CHALLENGE — Can you retype the material verbatim, starting at the line that contains "Open the Maintenance Windows tab" and continuing through the end of the material, with the pictures left out?

PROVIDED MATERIAL —
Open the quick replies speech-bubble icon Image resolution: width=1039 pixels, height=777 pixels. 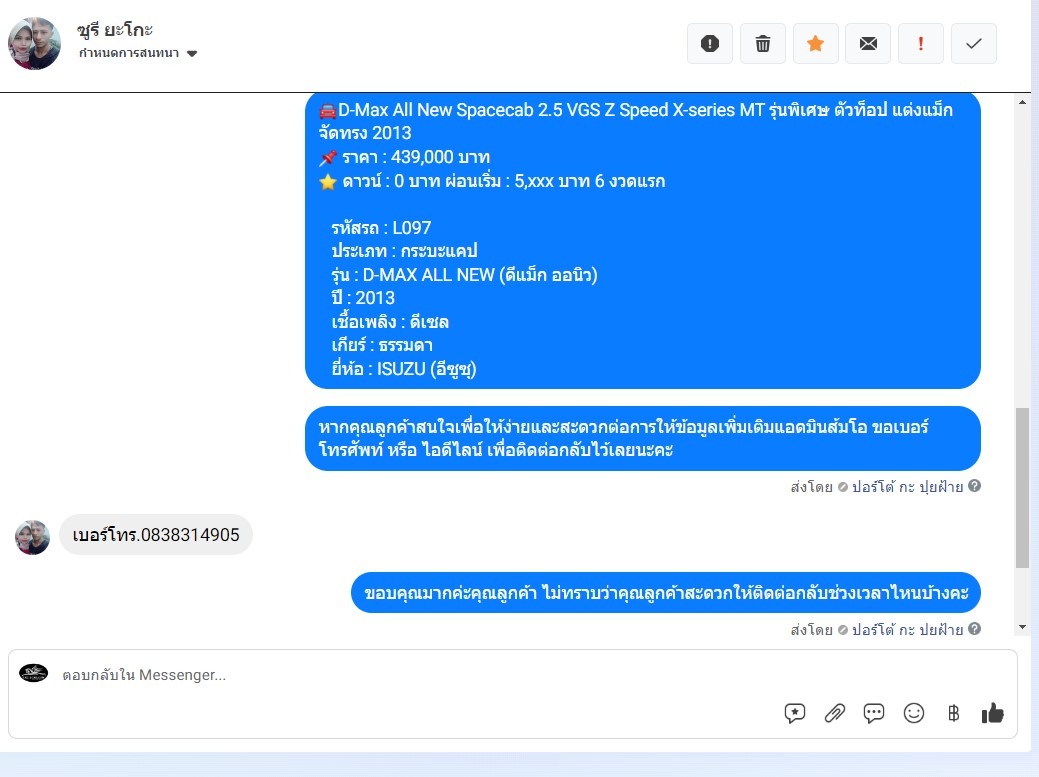(874, 713)
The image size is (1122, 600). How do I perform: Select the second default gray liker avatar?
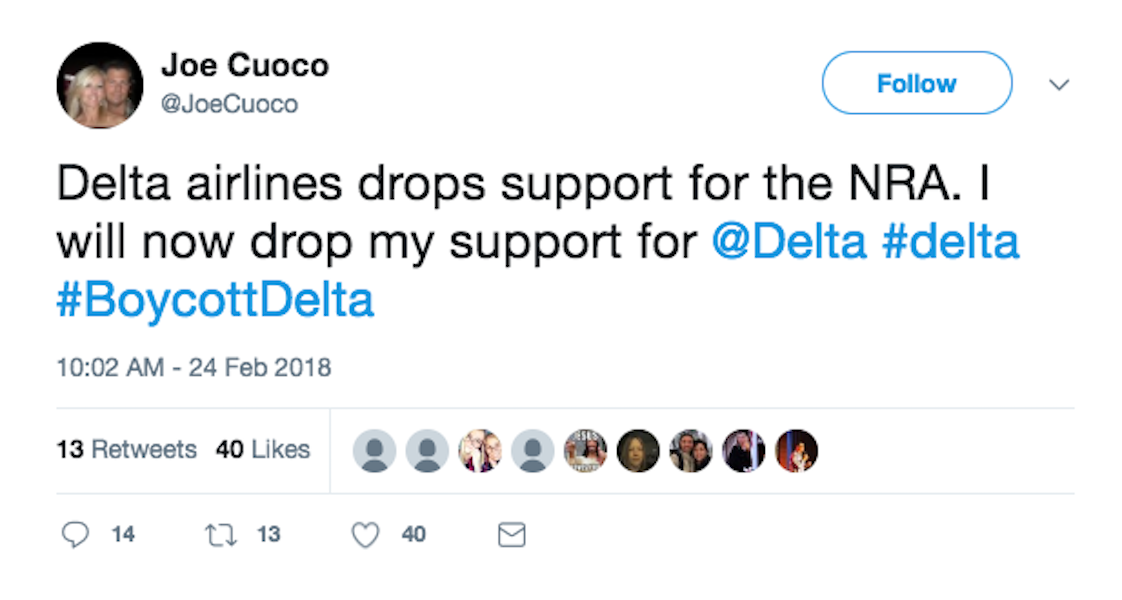[x=427, y=451]
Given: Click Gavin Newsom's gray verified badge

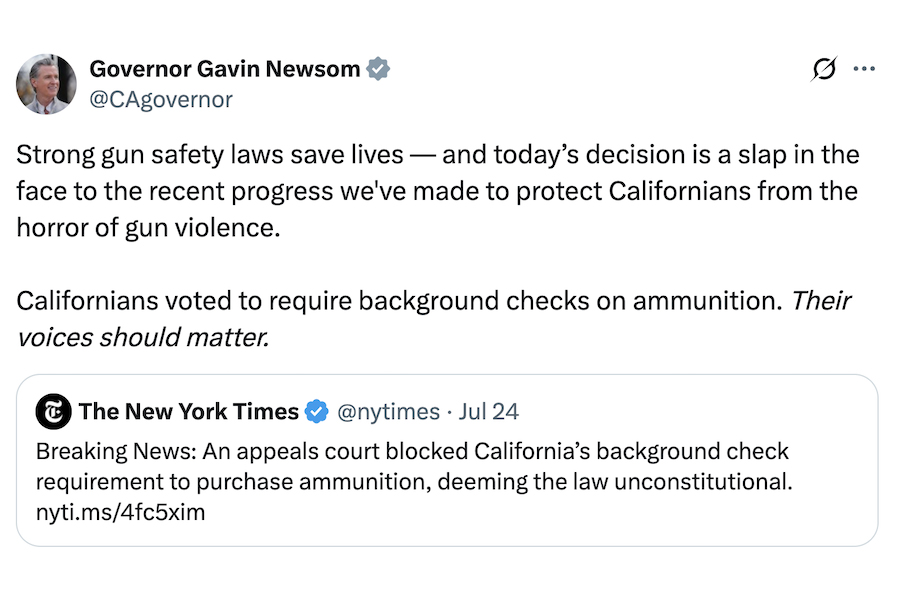Looking at the screenshot, I should pyautogui.click(x=378, y=68).
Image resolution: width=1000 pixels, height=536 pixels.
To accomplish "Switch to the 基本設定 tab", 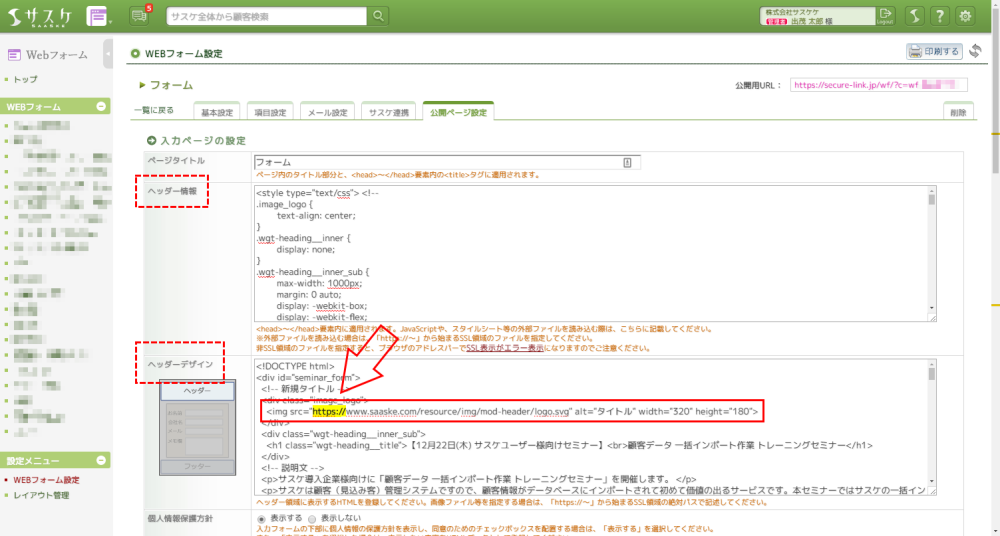I will click(217, 112).
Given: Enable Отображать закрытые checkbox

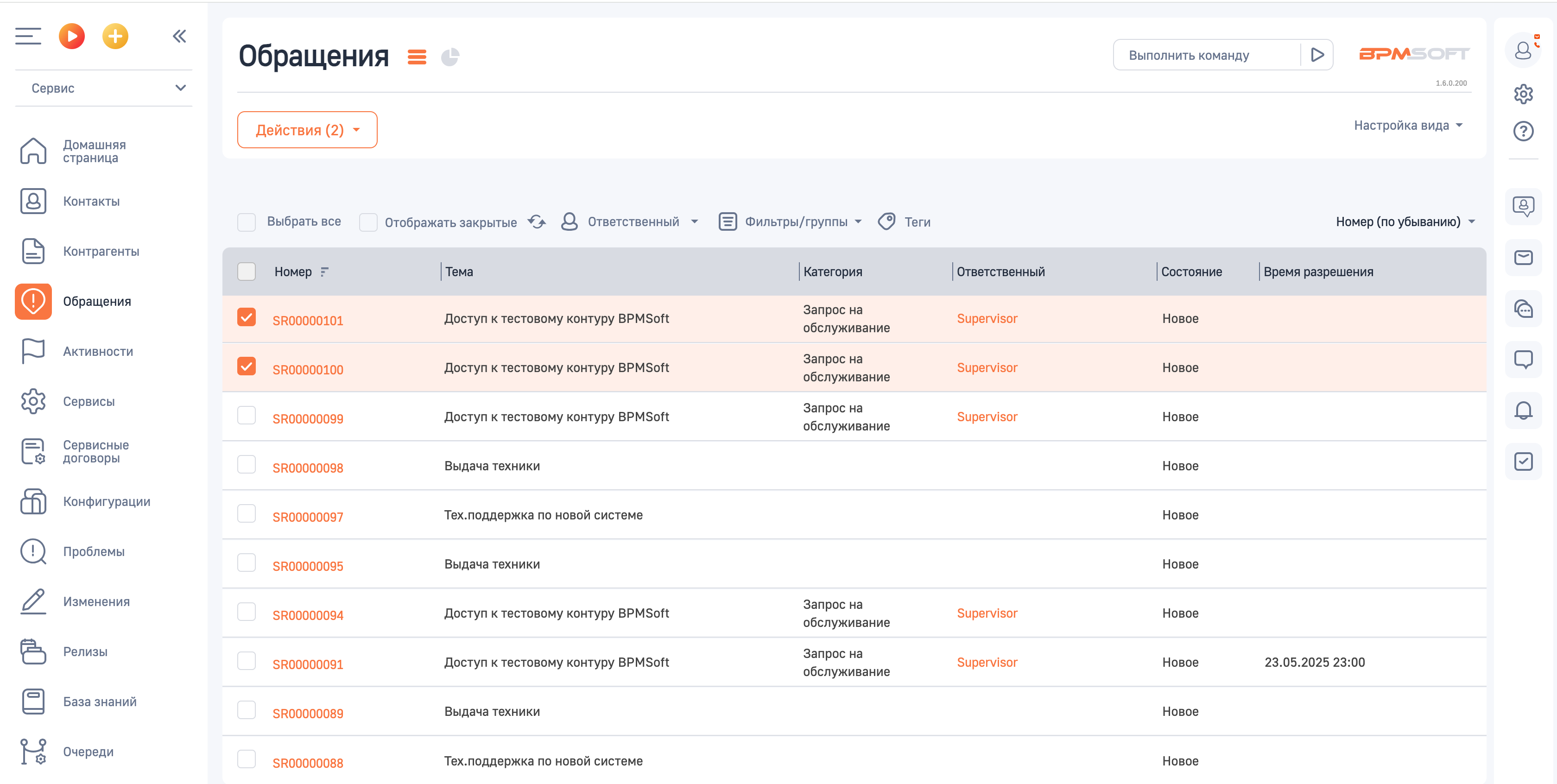Looking at the screenshot, I should coord(368,222).
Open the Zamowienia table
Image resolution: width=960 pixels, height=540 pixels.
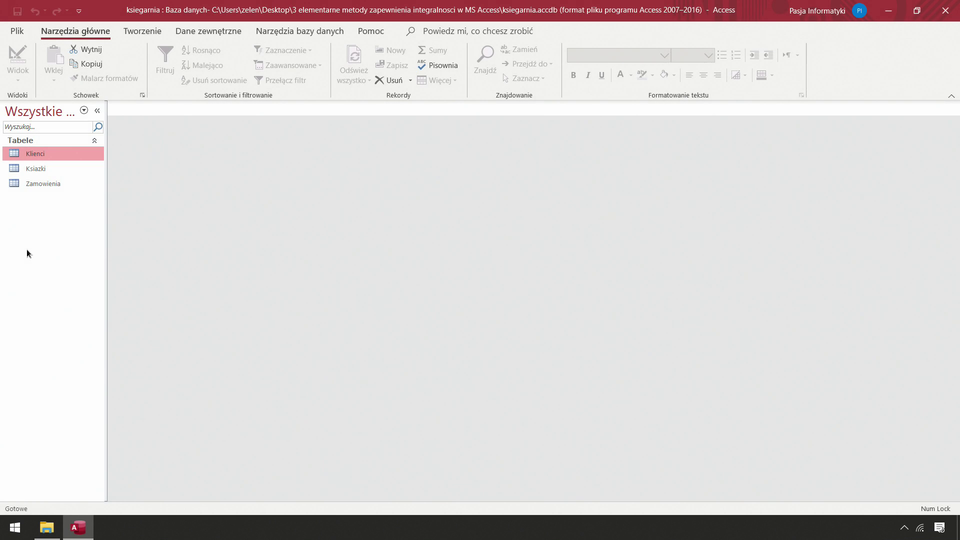click(x=42, y=184)
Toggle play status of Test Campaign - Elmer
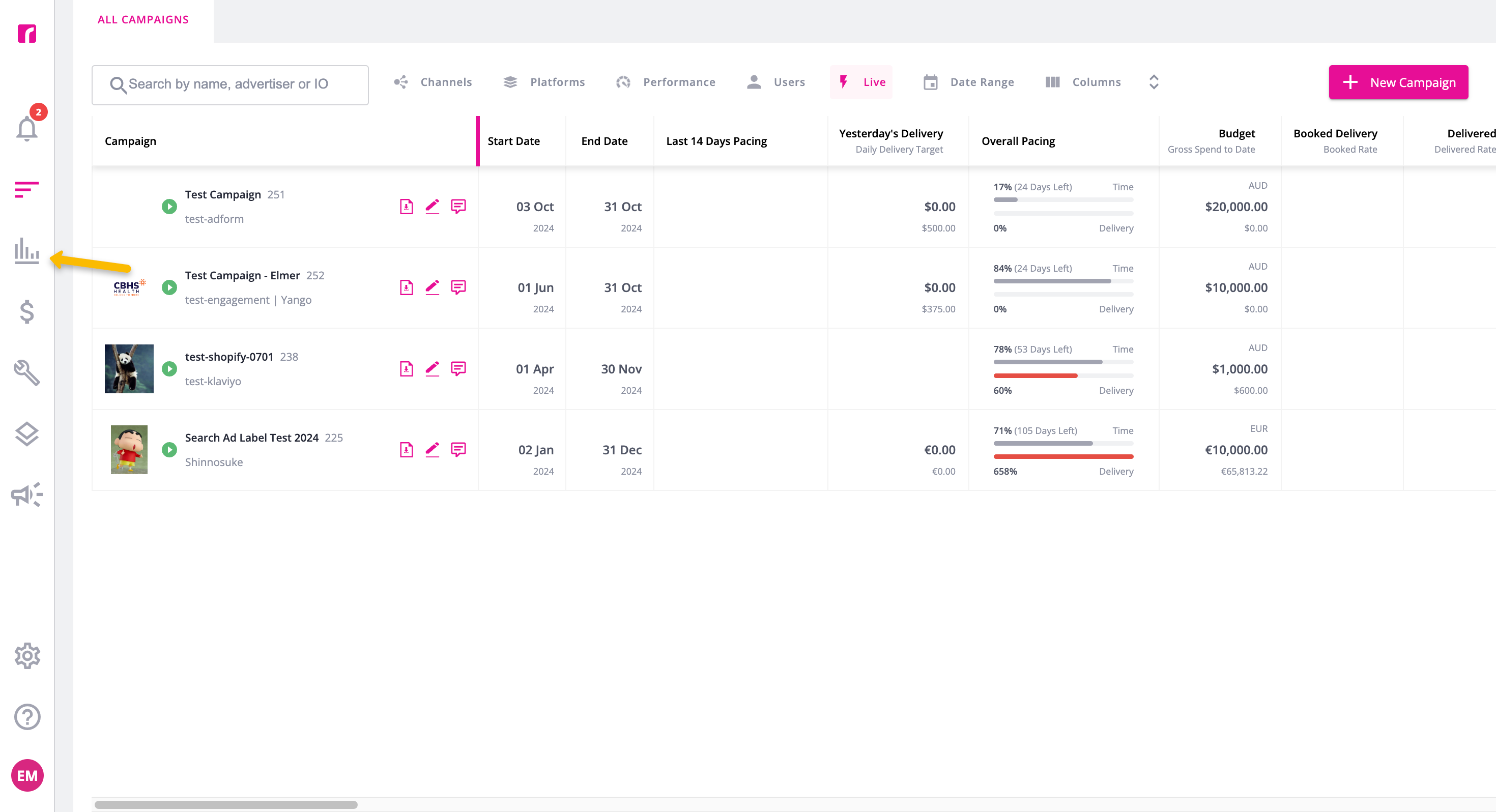The width and height of the screenshot is (1496, 812). coord(169,287)
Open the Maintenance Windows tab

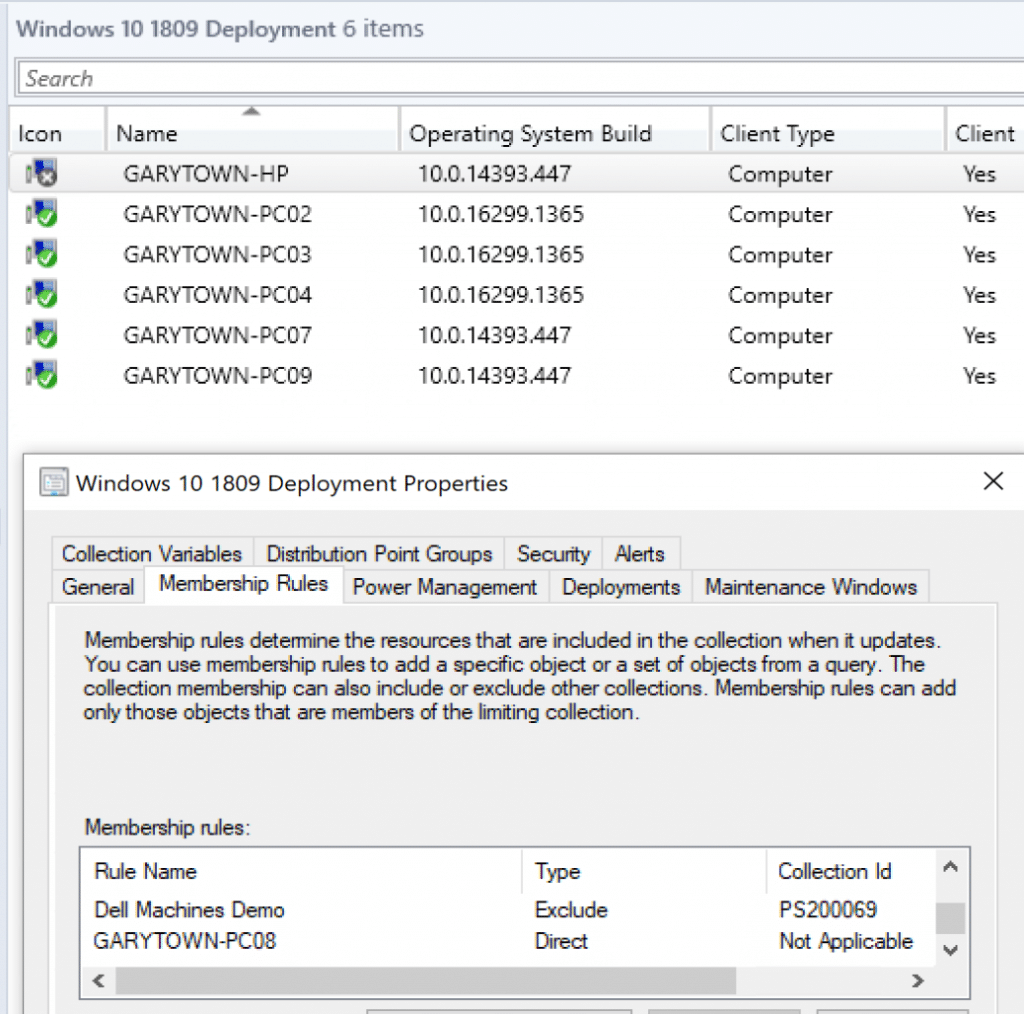coord(811,587)
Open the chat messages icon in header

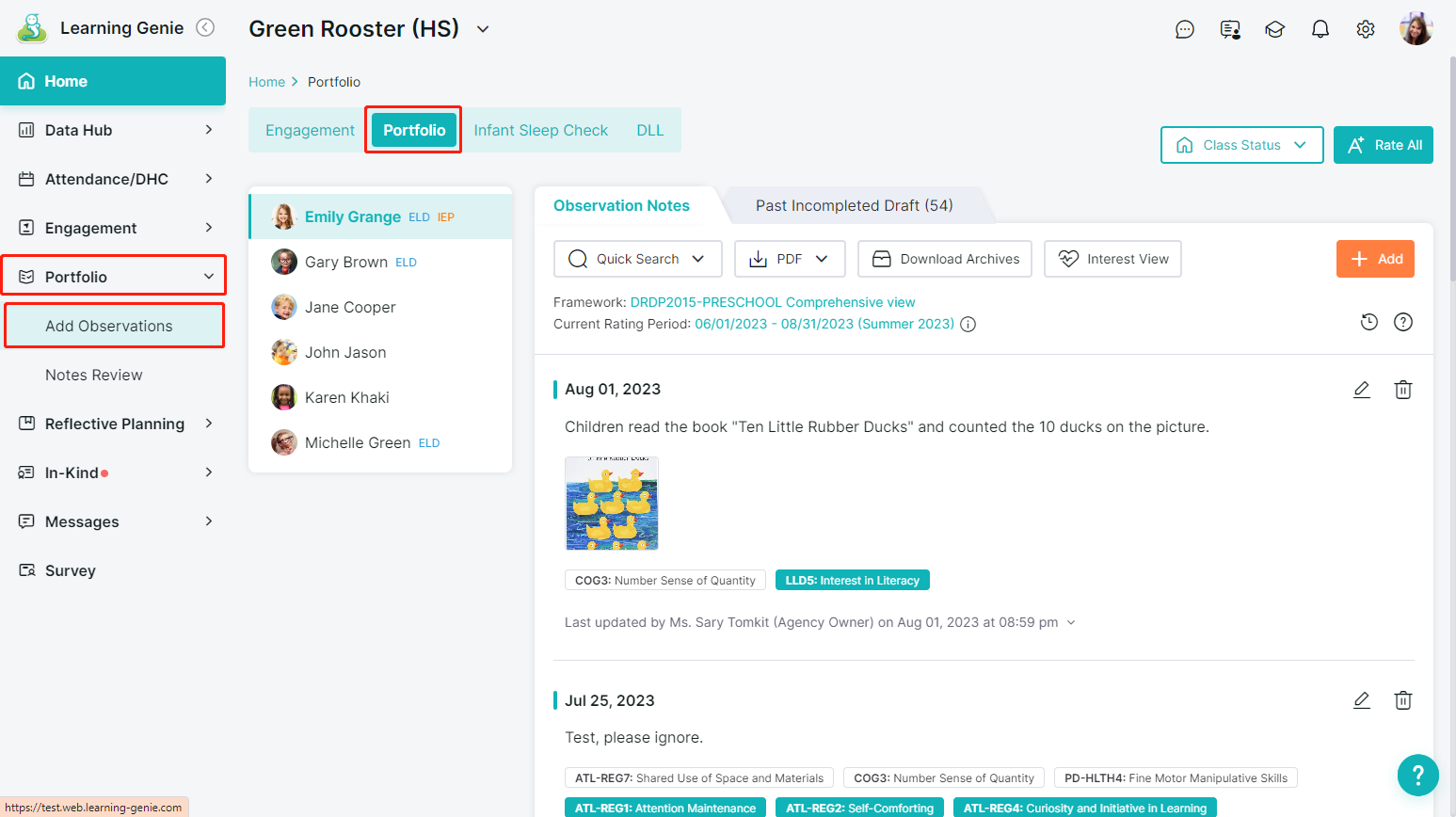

FINISHED TASK —
Open the Maintenance Windows tab

coord(811,587)
Open the chat messages icon in header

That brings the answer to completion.